Historical Atlas of the Islamic World
- Maghreb and Spain 650–1485

Al-Andalus is the Arabic name for territories in the Iberian Peninsula that came under Muslim rule and influence for nearly 800 years. The first Muslim contact with the region came in 711. A Muslim army crossed the Straits of Gibraltar from North Africa and by 716 a number of cities and kingdoms had been defeated. The nature and extent of Muslim rule in the area was dramatically affected by the collapse of the Damascus based Umayyad dynasty in 750. A member of the family fled to Spain, becoming a governor before initiating a new Umayyad dynasty, which eventually declared Iberia and North Africa as a separate caliphate. Inspired by a more orthodox vision of Muslim rule, the two movements arriving in North Africa established control over the region in the eleventh and twelfth centuries. They were the Almoravids (1056–1147) and the Almohads (1130–1269).

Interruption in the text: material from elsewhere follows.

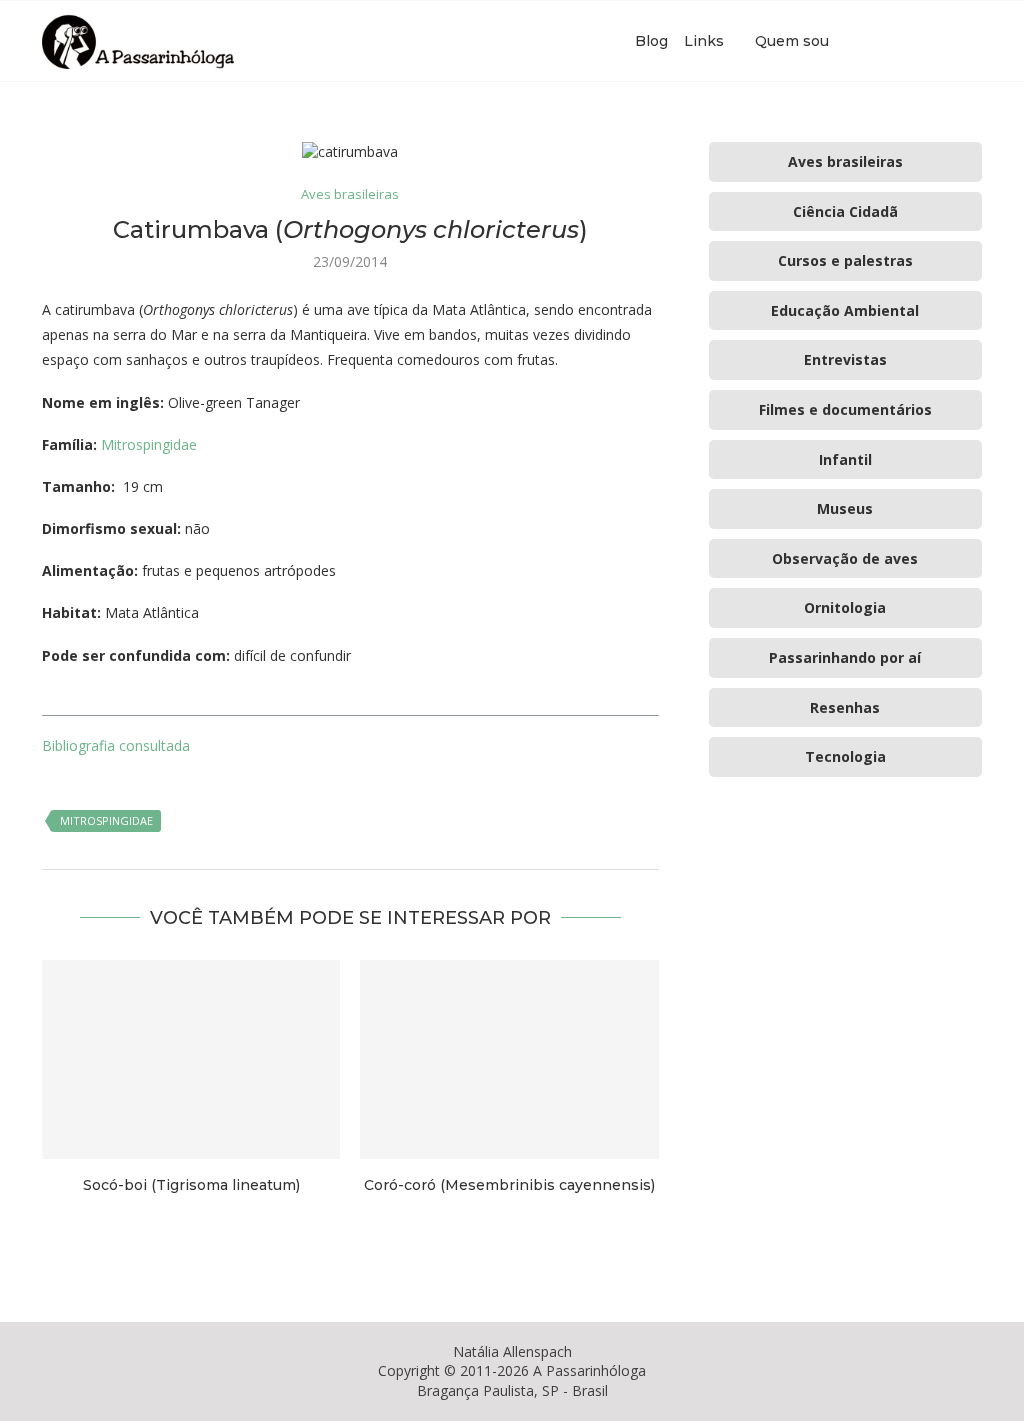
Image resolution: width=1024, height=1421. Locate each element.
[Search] (972, 41)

By the end of Almohad rule, various Christian rulers had united to begin the period of reconquista. Except for the rule of the Nasrids in Granada until 1492, most of the Iberian Peninsula was lost to Muslim authority.
After the 1492 defeat of Granada, most Muslims and Jews fled to North Africa to avoid the Inquisition. Some submitted and converted to Christianity, while a small number were allowed to retain their faith, but under much more constrained circumstances. By the sixteenth century, however, the process of conversion and expulsion of Muslims was almost complete and the presence of Islam in the region remained only through cultural traces.
The civilization engendered in Muslim Andalusia was linked to the broader developments in the Middle East and North Africa, but was distinctive in several respects. The art and architecture associated with the cities of Córdoba, Granada, Seville, and Toledo remain as landmarks. The literary heritage that flowered in the later period was also distinctive in its contribution to Romance literature. But perhaps the most enduring legacies were reflected in the philosophical, theological, and legal writings of Muslims and Jews, which would exercise a great influence on subsequent Latin scholasticism in Europe. Among this tradition’s most outstanding reference points were Ibn Rushd (also known as Averroës), who died in 1198 and Ibn Arabi (d. 1240), who wrote many mystical works that influenced succeeding generations. The great Jewish thinker Moses Maimonides (d. 1204) also worked in this most intellectually invigorating and culturally resplendent milieu.

Alhambra
The court of the lions in the Alhambra palace in Granada. The kingdom of Granada, the last Islamic outpost in Western Europe, held out for 250 years in the face of the Christian Reconquista. Despite the external pressures, under the Nasrid dynasty it remained a sophisticated and tolerant center where Islamic and Western cultures were blended in a brilliant, creative synthesis.